Certainly such a sentiment can be taken too far. Jesus does not call us to abide in him to the degree that we do nothing else in life and ignore responsibilities. And yet, a distinction remains. As we face trials, and all that must be accomplished in life and ministry, are we striving to work in our own strength, or is the fruit born through our lives the result of our relationship with Jesus? There are a few ways that may indicate which is the case.

Those striving to please God in their own strength often also strive to please other men and women as well. There’s great freedom in avoiding this. As the Lord leads, and as his direction is confirmed through the Word, prayer, and the counsel of fellow Christ followers, we can serve him without being anxious about the results. Failure in the sight of men and women can, at times, be very pleasing to God.

Those who serve in their own strength are also prone to guilt. This is so because in our own strength we can’t bring about fruit that truly pleases God, and so we are disappointed with the results even if they appear spectacular to others. Remember that in the passage from John quoted above Jesus says, “apart from me you can do nothing.

This brings us to the final thought that we’ll consider here about fruit verses works. As just quoted, Jesus says that apart from him we can do nothing. This is true in a limited sense. Men and women who are very far indeed from God can, and do, produce some amazing things. For example, I constantly marvel at those who in many ways curse God, and yet who demonstrate great discipline and results at things like losing weight and being in incredible physical shape. This is amazing to me because I, who love God and have the Holy Spirit, struggle in this area.
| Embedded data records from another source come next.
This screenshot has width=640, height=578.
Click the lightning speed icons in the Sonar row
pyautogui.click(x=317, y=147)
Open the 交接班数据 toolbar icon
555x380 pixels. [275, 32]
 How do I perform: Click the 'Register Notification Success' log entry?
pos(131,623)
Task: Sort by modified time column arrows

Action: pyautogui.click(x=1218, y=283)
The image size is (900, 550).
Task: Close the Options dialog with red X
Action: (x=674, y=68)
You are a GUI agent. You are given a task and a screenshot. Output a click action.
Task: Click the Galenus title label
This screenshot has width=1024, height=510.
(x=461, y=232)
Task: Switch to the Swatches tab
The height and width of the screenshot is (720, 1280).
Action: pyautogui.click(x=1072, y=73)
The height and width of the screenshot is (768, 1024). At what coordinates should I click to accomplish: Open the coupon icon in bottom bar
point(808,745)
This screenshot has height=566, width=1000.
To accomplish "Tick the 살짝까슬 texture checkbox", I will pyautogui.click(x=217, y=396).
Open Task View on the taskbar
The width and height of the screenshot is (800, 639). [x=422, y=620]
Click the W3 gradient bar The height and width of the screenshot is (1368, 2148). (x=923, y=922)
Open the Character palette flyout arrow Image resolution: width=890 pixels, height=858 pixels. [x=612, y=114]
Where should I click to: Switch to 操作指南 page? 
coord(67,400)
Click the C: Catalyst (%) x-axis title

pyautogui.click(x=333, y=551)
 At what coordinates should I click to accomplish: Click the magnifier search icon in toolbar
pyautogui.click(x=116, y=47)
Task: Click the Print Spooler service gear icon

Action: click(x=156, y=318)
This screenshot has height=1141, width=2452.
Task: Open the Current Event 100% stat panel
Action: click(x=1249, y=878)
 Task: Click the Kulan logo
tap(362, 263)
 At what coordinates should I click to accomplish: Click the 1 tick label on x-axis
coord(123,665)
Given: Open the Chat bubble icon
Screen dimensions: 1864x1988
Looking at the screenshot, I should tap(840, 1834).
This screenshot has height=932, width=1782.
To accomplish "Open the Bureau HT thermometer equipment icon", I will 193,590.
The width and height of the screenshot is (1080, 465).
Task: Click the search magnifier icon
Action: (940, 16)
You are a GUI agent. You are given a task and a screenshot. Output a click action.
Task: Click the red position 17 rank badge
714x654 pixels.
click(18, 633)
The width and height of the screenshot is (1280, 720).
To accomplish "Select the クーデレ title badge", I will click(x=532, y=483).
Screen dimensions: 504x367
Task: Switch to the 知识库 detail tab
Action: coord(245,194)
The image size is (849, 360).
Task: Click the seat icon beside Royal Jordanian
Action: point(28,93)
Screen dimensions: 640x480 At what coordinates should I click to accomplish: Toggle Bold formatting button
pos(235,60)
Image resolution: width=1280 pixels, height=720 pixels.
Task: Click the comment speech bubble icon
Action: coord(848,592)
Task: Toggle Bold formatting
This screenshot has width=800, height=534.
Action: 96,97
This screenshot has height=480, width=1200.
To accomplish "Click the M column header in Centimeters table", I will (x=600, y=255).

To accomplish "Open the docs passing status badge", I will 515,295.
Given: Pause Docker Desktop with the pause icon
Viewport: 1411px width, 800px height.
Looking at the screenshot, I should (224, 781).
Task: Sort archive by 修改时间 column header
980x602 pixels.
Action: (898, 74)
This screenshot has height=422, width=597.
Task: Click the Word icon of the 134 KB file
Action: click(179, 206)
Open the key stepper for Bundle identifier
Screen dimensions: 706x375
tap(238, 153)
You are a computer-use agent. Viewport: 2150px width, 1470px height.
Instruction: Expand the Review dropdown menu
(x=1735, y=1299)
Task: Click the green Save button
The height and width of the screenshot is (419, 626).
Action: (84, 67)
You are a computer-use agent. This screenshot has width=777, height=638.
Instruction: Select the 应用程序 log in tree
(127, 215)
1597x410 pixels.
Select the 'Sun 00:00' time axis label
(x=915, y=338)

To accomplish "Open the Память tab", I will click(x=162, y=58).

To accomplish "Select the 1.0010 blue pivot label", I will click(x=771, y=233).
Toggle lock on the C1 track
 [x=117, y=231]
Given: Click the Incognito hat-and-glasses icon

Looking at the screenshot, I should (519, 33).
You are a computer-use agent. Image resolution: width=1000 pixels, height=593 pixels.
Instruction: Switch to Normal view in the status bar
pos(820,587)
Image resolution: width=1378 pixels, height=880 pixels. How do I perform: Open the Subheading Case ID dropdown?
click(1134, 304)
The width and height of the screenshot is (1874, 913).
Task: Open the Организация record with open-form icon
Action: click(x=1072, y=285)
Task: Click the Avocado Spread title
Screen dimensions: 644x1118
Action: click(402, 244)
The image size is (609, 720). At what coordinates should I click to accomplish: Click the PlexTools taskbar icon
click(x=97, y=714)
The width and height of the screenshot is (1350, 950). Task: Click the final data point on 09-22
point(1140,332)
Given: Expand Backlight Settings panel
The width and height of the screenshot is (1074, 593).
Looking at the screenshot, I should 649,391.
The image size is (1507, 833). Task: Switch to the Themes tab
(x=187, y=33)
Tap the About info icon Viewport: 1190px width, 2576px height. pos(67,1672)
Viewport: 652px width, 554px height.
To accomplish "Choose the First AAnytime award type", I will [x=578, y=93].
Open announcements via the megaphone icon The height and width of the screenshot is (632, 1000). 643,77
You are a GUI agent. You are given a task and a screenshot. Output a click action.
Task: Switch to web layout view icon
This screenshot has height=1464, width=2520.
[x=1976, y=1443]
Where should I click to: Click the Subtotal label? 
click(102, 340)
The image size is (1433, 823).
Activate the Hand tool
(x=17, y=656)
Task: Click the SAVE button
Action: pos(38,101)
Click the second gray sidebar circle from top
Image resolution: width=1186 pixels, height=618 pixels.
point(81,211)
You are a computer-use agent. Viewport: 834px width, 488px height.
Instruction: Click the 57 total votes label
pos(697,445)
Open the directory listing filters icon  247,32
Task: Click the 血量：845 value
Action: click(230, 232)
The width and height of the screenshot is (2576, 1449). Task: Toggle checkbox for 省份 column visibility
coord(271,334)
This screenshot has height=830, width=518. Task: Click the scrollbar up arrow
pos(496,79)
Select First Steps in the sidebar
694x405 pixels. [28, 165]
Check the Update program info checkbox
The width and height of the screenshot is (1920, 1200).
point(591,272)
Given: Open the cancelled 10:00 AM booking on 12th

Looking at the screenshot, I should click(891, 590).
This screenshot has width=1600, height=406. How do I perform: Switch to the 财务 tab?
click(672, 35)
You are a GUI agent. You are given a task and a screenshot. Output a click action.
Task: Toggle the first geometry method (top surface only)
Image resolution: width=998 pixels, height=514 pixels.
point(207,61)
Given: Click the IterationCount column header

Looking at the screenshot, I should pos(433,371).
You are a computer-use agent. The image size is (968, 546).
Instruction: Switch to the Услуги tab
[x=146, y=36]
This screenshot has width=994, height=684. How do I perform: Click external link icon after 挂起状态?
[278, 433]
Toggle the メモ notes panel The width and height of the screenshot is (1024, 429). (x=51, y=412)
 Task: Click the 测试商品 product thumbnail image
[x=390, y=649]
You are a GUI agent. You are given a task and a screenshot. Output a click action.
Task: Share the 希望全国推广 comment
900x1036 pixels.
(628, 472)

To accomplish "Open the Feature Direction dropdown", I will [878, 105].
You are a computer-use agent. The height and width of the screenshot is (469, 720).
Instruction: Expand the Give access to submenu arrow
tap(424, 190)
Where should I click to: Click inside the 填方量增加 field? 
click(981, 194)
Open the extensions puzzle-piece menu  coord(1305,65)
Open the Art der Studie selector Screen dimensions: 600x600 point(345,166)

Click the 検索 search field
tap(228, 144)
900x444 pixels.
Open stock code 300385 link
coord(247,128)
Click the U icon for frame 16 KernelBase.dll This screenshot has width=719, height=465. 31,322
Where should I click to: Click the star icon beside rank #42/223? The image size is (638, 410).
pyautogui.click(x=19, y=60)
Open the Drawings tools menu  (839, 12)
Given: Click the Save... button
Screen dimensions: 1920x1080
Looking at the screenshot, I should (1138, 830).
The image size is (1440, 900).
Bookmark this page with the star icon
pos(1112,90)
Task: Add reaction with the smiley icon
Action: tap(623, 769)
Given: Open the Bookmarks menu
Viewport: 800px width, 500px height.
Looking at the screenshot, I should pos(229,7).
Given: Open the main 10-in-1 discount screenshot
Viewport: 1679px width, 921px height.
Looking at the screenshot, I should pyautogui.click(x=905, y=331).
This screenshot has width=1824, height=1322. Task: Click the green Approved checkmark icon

It’s also the case that many Christ followers struggle with anxiety, while some who pursue Eastern religions seemingly have such peace. What are we to make of this? The answers to these issues are complex. One factor is that those who curse God and those who pursue other God’s do not face the enemies faced by followers of Christ. As Paul says in Ephesians 6:12 (NIV):

For our struggle is not against flesh and blood, but against the rulers, against the authorities, against the powers of this dark world and against the spiritual forces of evil in the heavenly realms.

I take absolutely nothing away from those who don’t follow Christ and yet who accomplish great things through hard work and discipline. In fact, I admire their incredible work ethic. And yet, it is the case that as they pursue their life goals they generally don’t need to struggle against spiritual enemies in the process. In fact, it likely benefits the spiritual enemies of God when those who rebel against God succeed while they walk this earth. These individuals will, of course, at some point realize the truth, and we pray that they do so before it’s too late.

Finally, the difference between results by those who deny Christ and those who abide in Christ has everything to do with eternal value. Much of what’s valued on earth has no eternal value whatsoever. And much of what pleases God has no value to those who rebel against him. Psalm 12:8 speaks to this. It highlights the fact that the ungodly freely strut about during the times when that which is vile is honored by the crowds.

So what about us? To what degree are the results of our lives, the fruit, based on our own efforts, or on the changes that are taking place within us through drawing ever closer to our God and King? Will the fruit of our lives carry over into eternity, or perish on earth? The great news is that it’s never too late to make a change if necessary.

Only this week I heard an account of a woman who came to Christ in her 90s. As she drew closer to God those around her noticed many changes. Their lives were impacted with eternal value as this fruit was born. This woman died a few weeks ago and is now with God. I can only imagine that as she looks back on her life she is rejoicing at the fruit that resulted from her growing relationship with Jesus. May it be so for us!